DeMarious D. Combs and Christopher M. Albright were this year’s winners of the Dr. Helen Richards-Smith Black History Oratorical Contest. 

Combs placed first with his oration of his essay “Youth: Important or Not to the Civil Rights Movement.” His essays told how “youth were the pivotal turning point of the Civil Rights Movement.”

The 16-year-old Grambling High student cited the Birmingham bombing that killed youths Denise McNair, Addie Mae Collins, Carole Robertson and Cynthia Wesley; the nearly 100,000 students who participated in sit-ins; and young people who took part in freedom rides.

“When most people think of the Civil Rights Movement, they often think of Martin Luther King Jr., Malcolm X and Rosa Parks, but there were teenagers and children, some as young as six, who marched in Birmingham to protest segregation,” said Combs. 

It helps build vocabulary and get you ready for public speaking in college as well.  I was excited. It is a great opportunity to get used to speaking in crowds an shows. 

Would recommend to others great way to learn about our history and heritage and let people know about black history.

Albright, a sophomore at New Living Word School in Ruston, delivered his essay, “Hatred Didn’t Stop Us: How Douglass Huemann and John Perkins Succeeded.”  The essay focused on how both African Americans and whites who supported the Civil Rights Movement.

In the fall of 1969, Reverend Perkins became the leader in an economic boycott of white-owned stores in Mendenhall, Miss. On February 7, 1970, following the arrest of students who had taken part in a protest march in Mendenhall, Perkins was arrested and tortured by white police officers.

Huemann, a white man and volunteer at Perkins’ Voice of Calvary, was called a traitor, jailed and beaten severely for driving a van full of students from Tougaloo College back to campus. 

Albright said, “This story was only one of many that struck people in their hearts during the Civil Rights Movement. John Perkins was resilient and did not let hatred stop him. He loved the ones who hated him and did not respond with violence.
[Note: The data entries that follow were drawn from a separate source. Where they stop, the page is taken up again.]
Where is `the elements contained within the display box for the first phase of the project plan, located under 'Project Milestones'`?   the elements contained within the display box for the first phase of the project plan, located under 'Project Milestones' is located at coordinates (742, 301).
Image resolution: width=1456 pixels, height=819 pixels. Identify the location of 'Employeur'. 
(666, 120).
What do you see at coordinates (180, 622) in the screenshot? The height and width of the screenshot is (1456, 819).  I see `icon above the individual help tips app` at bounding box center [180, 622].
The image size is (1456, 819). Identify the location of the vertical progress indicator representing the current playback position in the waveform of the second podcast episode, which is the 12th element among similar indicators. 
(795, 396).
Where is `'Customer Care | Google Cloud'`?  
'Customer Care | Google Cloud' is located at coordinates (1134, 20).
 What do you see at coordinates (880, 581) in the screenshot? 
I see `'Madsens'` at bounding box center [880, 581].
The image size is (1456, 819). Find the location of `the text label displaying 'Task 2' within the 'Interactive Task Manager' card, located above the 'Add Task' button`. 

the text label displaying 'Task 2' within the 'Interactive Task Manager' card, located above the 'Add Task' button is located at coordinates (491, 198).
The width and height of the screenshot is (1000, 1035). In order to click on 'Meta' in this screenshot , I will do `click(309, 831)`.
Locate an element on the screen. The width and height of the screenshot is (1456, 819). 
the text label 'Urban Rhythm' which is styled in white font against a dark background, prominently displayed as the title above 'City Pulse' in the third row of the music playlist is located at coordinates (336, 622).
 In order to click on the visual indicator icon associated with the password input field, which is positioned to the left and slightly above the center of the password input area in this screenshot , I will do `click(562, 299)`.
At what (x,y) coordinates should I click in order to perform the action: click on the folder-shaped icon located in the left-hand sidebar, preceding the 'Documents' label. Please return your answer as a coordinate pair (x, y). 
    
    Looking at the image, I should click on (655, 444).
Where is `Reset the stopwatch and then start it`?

The Grambling Alumnae Chapter of Delta Sigma Theta Sorority, Inc. and the Pinkie C. Wilkerson Life Development Center sponsored the contest, which was held on Sunday at Lewis Temple C.M.E. Church in Grambling.

After working at Grambling State University for over 50 years, Richards-Smith retired as the dean of the Earl Lester Cole Honors College. A member of the Grambling chapter, she served two non-consecutive terms as Southwest Regional Director of Delta Sigma Theta Sorority, Inc.